Prayers I Never wanted to need — The project

The idea for this book came after I responded to a friend who had solicited prayers to a group of women clergy. She needed a prayer for a family with whom she was going to sit while they wrote victim statements, expressing the daily losses they would forever endure because their mother, sister, and beloved wife had been murdered.

Writing that prayer took me to a deeper place in appealing to God on behalf of the human condition. Afterward, I solicited prayer requests from those in my congregation, asking for situations in which they have not known the words to pray, yearned for a prayer that named their circumstances just the same. These prayers were inspired by some of their replies.

The prayers in this series are personal. Many were written for individuals who needed them for particular challenges and heartbreaks in life. They are prayers of loss, shock, denial, bargaining, acceptance, and hope. Some name what we dare not whisper. While some were written with a specific person or situation in mind, it is true that the more specifically something is described, the more universally it is understood.

These prayers are being written by a group of women writers. My friends, colleagues, connections. They are clergy, deaconesses, spiritual directors.

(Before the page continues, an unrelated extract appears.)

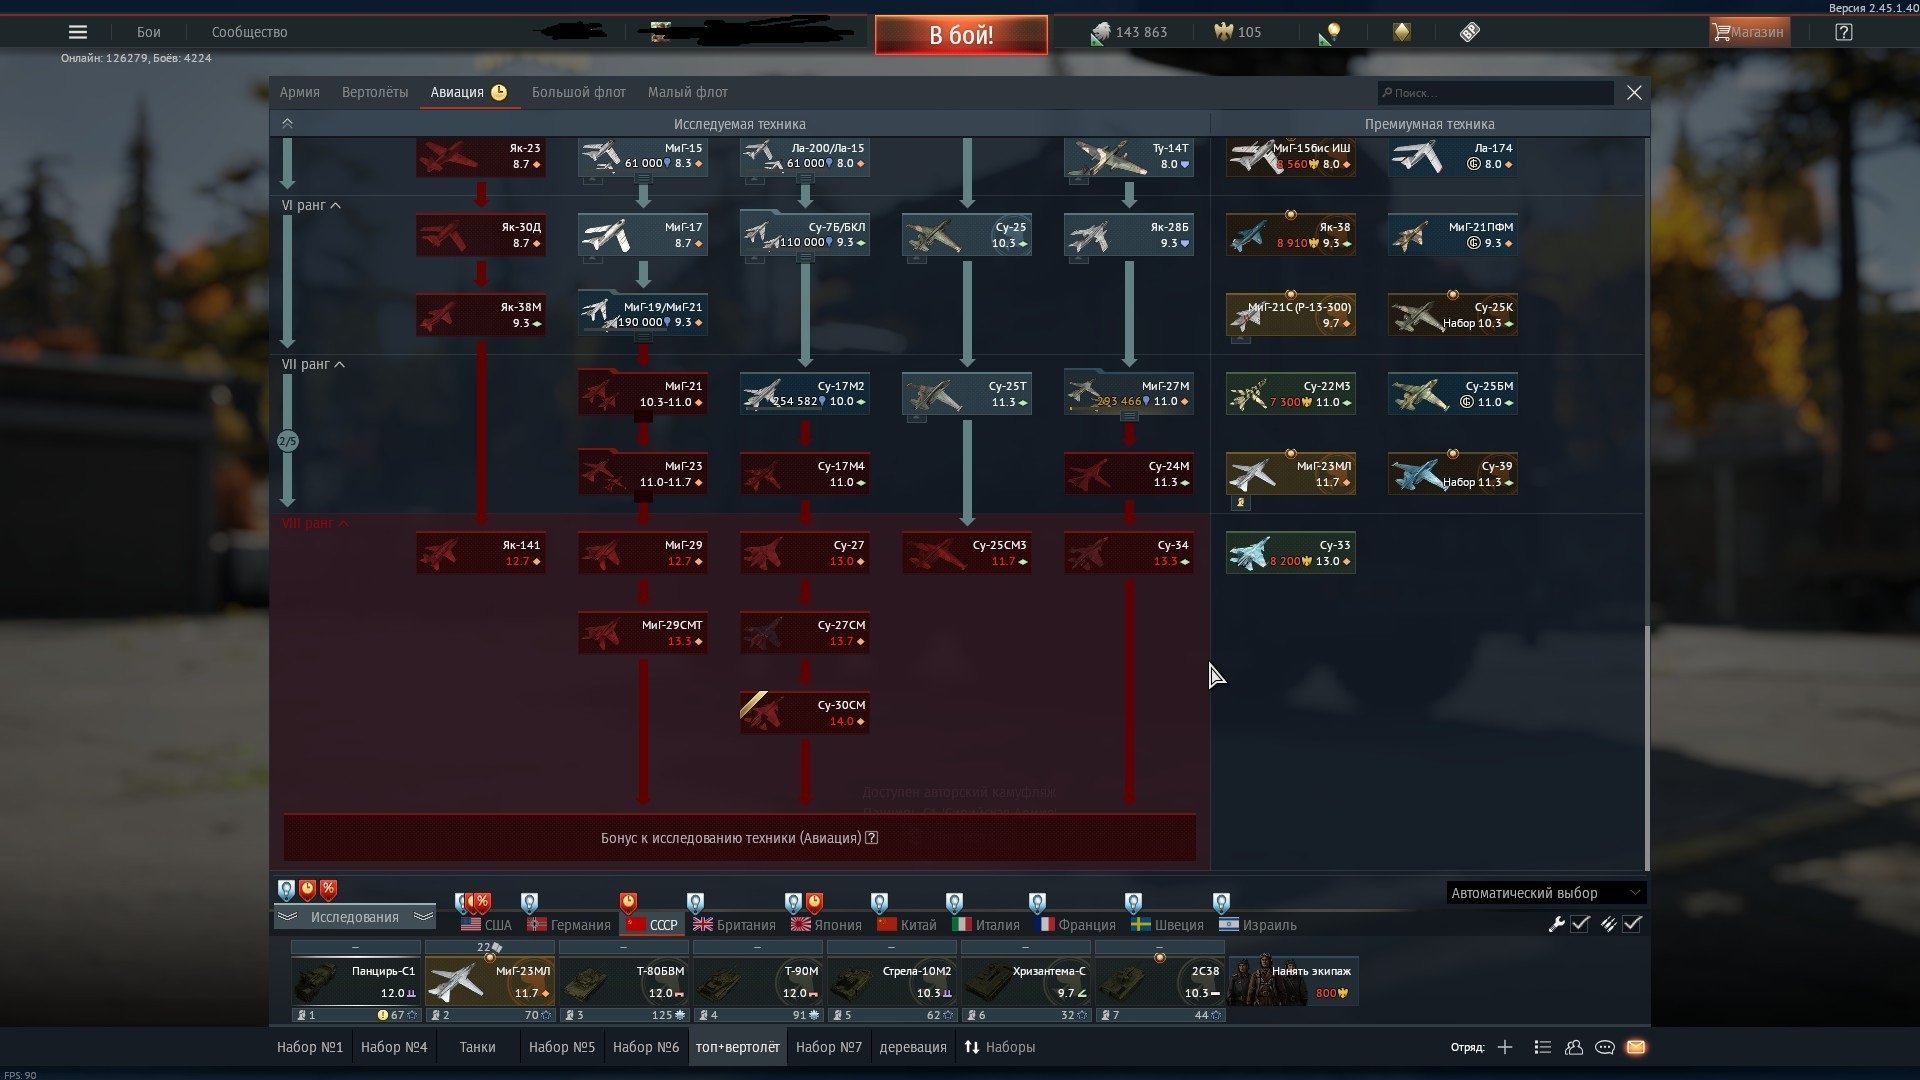Add a squad member with plus icon
This screenshot has width=1920, height=1080.
(1505, 1047)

They are women of faith who are deeply connected to God’s own Spirit. They are women who know suffering and also know the enduring presence of the One who suffered and died, that we might hold onto the hope of resurrection. We are witnesses to God’s presence in our midst.

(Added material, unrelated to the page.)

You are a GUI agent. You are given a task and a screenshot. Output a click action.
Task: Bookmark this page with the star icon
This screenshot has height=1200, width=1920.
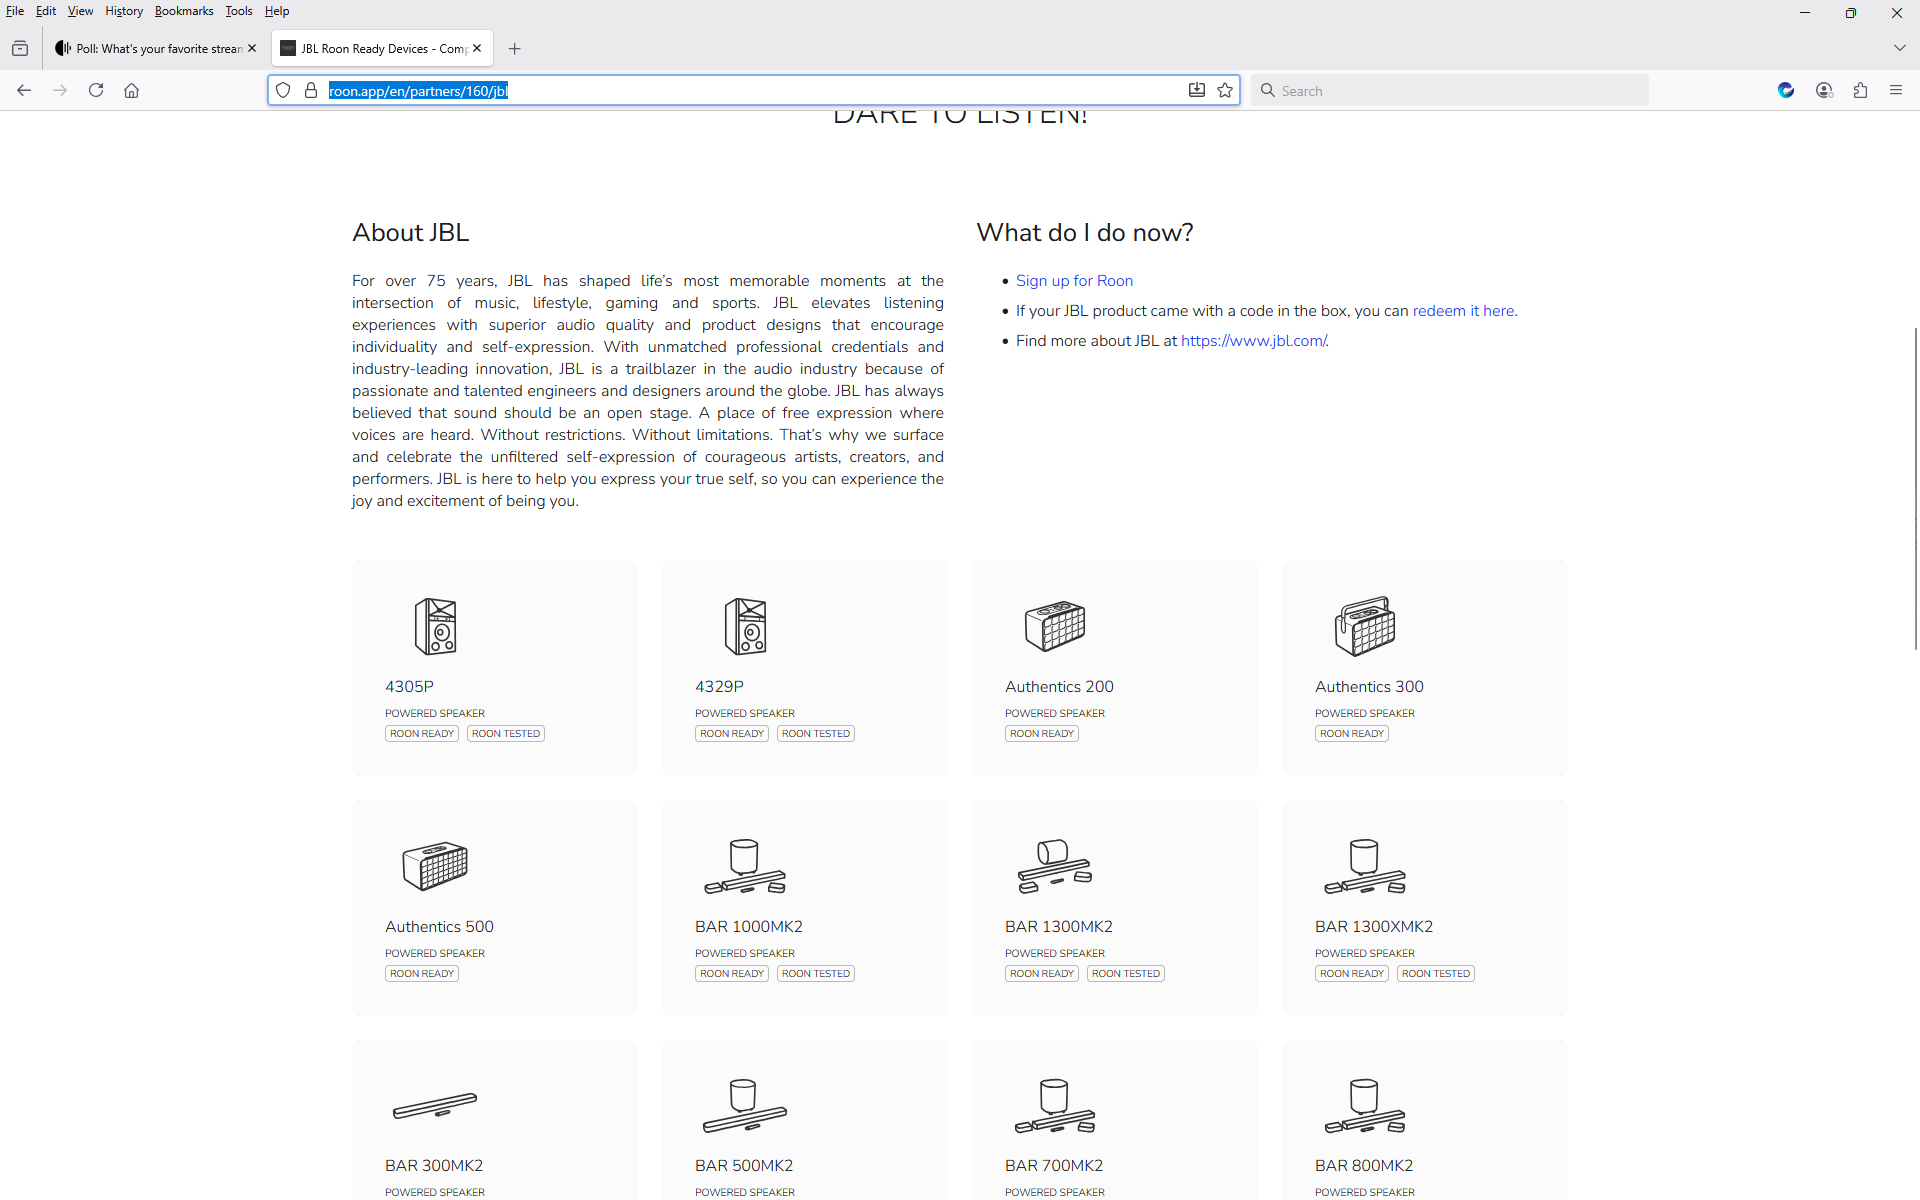(1225, 90)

I will publish one prayer a day throughout Lent. When the project is complete, we will collect these prayers into a book, the proceeds of which will be given to an organization that benefits Native Nations, where Covid19 has hit particularly hard, and where violence against women is 10 times the national average. You can read more about this truth here.

We are writing these prayers for anyone yearning for the words to accompany their sighs too deep for words. We are writing them together because if there is anything living through a pandemic has taught me it is that we need one another every hour of every day. The synergy found in collaboration with colleagues can be profound. That said, I wish you did not need these prayers. I wish we did not need such prayers. I hope they provide us all with a sense of comfort or if not that, then at least a sense of being less alone. In a time when fear looms large, and naming our demons feels risky, we call upon the God of goodness and grace, in prayers none of us ever wanted to need.